Этап систематизации мифа (с 1986 г.). С этого времени возобновляется массовый информационный обмен. Введение в литературоведческий обиход частных архивов, кропотливая работа биографов и текстологов позволили сформировать в целом непротиворечивую картину биографии и творчества Гумилёва, но это парадоксальным образом отбросила за ненадобностью современная литература, трансформировавшая гумилёвский миф в «мистическом» ключе. Возможно, сказалось влияние всеобщего увлечения эзотерикой, частично дублировавшее ситуацию начала ХХ в. Однако в результате появились книги Н. Перумова «Летописи Хьёрварда» (1995), Г.Л. Олди «Витражи патриархов» и «Войти в образ» (1997), А. Лазарчука и М. Успенского «Посмотри в глаза чудовищ» (1998), Б.Г. Штерна «Эфиоп, или Последний из КГБ» (2002)… Отдельного внимания заслуживает мультфильм Ю.Б. Норштейна «Сказка сказок» (1979), прототипом Поэта в котором, по мнению многих исследователей, послужил Гумилёв. Если в произведениях Штерна, Лазарчука и Успенского использовался «посмертный»
отрезок биографического мифа, в домысливании которого авторы были относительно свободны, и при этом «прижизненная» часть биографии не обнаруживала существенных расхождений с официальной версией, то Перумов, Олди и Норштейн вольно заимствовали отдельные элементы гумилёвского мифа, не заботясь ни о мотивировке перенесения поэта в сотворенные ими миры, ни о хронологической отнесенности формируемого образа персонажа к «общепринятой» гумилёвской биографии. Заметный налет мистицизма отмечается и в сублитературном бытовании гумилёвского мифа. В качестве примера можно вспомнить историю о сонете Л.М. Райфельда – якобы результате его «оккультно-поэтической» переписки с покойным поэтом [6].

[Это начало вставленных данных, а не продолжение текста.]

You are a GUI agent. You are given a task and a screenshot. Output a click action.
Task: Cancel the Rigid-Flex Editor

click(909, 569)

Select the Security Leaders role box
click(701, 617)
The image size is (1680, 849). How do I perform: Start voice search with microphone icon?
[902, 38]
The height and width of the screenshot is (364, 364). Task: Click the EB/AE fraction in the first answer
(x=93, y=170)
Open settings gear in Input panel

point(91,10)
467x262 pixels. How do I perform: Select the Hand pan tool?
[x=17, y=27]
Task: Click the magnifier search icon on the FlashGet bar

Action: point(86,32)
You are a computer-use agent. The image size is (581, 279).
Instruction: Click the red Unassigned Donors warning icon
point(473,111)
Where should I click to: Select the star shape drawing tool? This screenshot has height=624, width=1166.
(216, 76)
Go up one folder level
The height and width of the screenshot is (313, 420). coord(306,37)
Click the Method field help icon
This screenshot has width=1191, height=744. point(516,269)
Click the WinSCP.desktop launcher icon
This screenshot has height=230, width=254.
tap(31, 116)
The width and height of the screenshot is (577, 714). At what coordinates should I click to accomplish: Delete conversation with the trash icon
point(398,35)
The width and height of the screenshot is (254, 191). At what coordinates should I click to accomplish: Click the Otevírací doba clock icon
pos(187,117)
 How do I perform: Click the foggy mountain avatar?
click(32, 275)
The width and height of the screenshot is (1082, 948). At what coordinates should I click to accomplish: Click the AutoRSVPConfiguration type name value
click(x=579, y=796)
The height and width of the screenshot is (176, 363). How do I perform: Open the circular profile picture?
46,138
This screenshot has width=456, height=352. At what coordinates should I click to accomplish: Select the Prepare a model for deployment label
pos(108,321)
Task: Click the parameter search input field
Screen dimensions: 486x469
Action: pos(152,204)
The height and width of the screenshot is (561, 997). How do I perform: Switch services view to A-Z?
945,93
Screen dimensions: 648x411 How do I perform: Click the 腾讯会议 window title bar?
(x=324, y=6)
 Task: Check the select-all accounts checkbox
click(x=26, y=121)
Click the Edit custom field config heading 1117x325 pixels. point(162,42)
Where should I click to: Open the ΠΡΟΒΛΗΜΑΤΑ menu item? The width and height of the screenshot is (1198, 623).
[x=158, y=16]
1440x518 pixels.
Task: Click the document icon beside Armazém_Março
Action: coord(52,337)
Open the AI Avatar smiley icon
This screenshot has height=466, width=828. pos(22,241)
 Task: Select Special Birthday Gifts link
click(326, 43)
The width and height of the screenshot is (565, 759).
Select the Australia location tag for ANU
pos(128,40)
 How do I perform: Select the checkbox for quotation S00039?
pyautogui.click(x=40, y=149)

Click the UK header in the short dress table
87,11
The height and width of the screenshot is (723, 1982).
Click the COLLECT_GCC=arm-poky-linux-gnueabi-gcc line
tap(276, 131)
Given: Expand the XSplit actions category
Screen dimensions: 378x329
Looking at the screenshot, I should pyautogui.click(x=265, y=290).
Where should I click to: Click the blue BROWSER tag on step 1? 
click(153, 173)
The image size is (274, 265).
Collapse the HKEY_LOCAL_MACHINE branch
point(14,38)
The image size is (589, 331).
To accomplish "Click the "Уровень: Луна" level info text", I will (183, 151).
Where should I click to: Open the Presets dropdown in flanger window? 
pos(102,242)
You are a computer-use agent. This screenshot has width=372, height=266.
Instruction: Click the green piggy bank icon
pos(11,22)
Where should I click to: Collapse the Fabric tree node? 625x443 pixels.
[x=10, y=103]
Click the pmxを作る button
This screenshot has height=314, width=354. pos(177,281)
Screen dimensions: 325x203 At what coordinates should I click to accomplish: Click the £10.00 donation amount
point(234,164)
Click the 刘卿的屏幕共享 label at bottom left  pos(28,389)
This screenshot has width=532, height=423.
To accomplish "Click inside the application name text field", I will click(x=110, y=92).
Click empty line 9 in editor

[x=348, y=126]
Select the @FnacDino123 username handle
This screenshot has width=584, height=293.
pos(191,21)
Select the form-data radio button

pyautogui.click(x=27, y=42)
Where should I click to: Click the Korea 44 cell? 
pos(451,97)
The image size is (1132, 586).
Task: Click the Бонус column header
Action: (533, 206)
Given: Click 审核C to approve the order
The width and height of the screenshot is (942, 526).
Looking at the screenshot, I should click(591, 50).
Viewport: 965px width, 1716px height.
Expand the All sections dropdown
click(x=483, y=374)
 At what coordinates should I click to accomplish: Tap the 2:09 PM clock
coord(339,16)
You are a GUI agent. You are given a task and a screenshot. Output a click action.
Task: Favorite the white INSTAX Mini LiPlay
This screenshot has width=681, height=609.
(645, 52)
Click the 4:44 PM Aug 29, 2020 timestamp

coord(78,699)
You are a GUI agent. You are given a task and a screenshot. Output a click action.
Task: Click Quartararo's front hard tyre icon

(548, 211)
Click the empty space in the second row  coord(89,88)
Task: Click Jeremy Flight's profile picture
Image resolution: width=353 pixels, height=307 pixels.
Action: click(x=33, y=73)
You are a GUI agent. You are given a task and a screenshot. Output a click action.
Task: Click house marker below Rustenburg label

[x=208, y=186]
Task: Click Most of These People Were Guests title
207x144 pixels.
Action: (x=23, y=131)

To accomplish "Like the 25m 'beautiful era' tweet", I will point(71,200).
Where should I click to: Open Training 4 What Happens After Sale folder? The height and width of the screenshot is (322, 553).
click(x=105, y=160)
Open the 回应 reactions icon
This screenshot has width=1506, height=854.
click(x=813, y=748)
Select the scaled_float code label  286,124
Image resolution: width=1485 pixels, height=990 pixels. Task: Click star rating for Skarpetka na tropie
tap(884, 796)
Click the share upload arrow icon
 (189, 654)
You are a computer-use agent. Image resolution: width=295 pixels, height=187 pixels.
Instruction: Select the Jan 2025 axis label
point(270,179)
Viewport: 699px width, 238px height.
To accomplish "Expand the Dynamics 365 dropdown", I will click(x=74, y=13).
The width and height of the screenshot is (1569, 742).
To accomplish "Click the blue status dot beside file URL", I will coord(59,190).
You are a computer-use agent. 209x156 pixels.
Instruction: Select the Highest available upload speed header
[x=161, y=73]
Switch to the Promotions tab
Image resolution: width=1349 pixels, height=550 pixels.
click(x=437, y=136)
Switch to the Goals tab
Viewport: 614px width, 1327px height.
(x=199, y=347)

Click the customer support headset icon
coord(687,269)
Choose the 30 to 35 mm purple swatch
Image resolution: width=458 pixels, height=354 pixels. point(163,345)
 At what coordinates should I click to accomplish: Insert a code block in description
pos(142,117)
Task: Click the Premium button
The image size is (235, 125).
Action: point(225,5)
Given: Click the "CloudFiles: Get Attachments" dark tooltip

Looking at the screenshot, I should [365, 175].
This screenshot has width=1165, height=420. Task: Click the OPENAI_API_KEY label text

Таким образом, гумилёвский миф утрачивает рамки хронотопической отнесенности и начинает функционировать в современной литературе как веер возможностей: реальная гумилёвская биография воспринимается как один из множества вариантов, «отражений», проекций вневременного, сошедшего с небес во имя исполнения миссии посланника высших миров.
Изучение принципов и закономерностей мифологизации образа Н.С. Гумилёва не только помогает ориентироваться в разночтениях, встречающихся у биографов поэта и во многом обусловленных давлением мифологического канона, но и способствует более глубокому пониманию современного литературного процесса, неотъемлемой частью которого является мифологизация наиболее значимых в истории литературы имен.